かつて、日本のプリメインアンプはサンスイかオンキョーがほぼその地位を占めていました。しかし、サンスイがオーディオから撤退し、オンキョーもまたピュアオーディオからほとんど新製品を出していない今、2chピュアオーディオのプリメインアンプのラインアップをそろえているのはDENONとマランツだけとなりました。DENONのプリメインアンプはというと、あまりにも出力される情報量が多く、ちょっとじゃじゃ馬な感じがあります。だからこそ、スピーカーとの相性が重要になってきますが、少々鳴りの悪いスピーカであっても、その勢いから鳴らしきってくれる面もあります。
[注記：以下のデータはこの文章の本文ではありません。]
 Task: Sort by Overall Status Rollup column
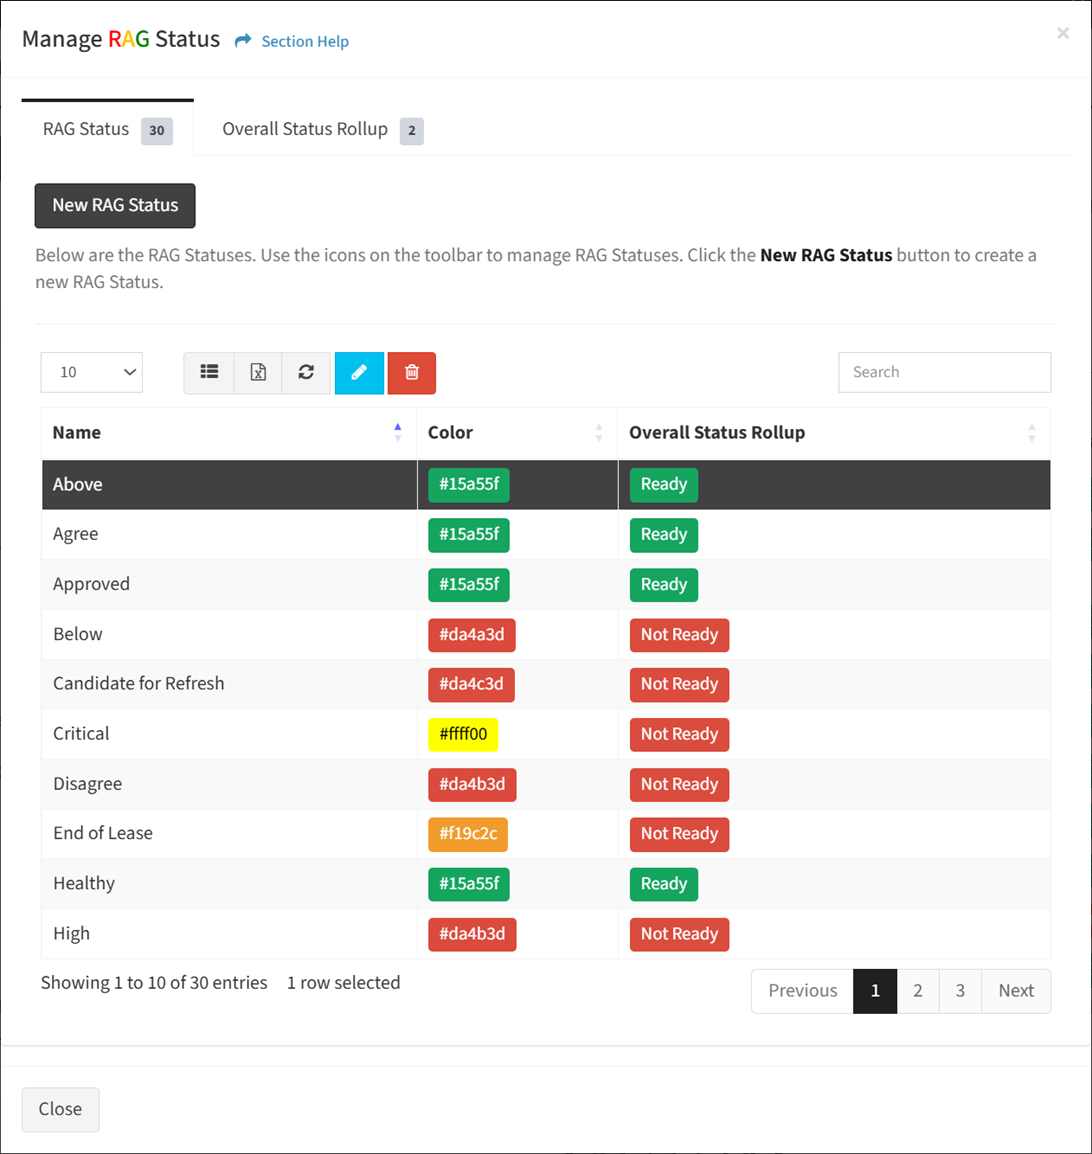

DENONのプリメインアンプを使って、音を使いこなすことができれば、じゃじゃ馬を乗りこなしたと言えるでしょう。
●398の覇者 PMA-390。
オーディオの低価格化が進んだ90年代。ピュアオーディオも例外ではありませんでした。プリメインアンプでも当時税抜き38,800円の製品が数多く出されましたが、安かろう、悪かろうの製品で、これからピュアオーディオに挑戦してみようという人々からも敬遠されてきました。しかし、DENONから出されたPMA-390は、当時の値段からは想像できない音質を出し、評論家からも、そして中堅のオーディオファンからも驚愕の声が聞かれました。他メーカーからも追随した製品が出されましたが、PMA-390の牙城は崩すことができず、現在でも4代目、PMA-390Wが39,800円(税抜き)クラスではトップの売れ行きを誇っています。それは、高級ピュアオーディオからの技術が連綿と受け継がれた結果であり、真面目に音作りに取り組んできた結果とも言えます。
●ピュアオーディオの真価を問う
SAシリーズ
DENONは、低価格オーディオだけではなく、高級オーディオにも力を入れてきました。しかし、ビジュアル化が進んだAV業界にあって、高級ピュアオーディオの製品を出すのはメーカーとして決断のいることです。ましてマルチチャンネル化が進んだ現在のオーディオ。もはやピュアオーディオだけではマーケットにならないのも事実です。そんな中、Sシリーズの技術をさらにブラッシュアップしたSAシリーズを発売。プリメインアンプからはPMA-SA11(378,000円)を発売。AVアンプ全盛あって、あえて2chピュアーディオの真価を問う製品となりました。その技術はやがて、エントリーモデルにまで反映されることでしょう。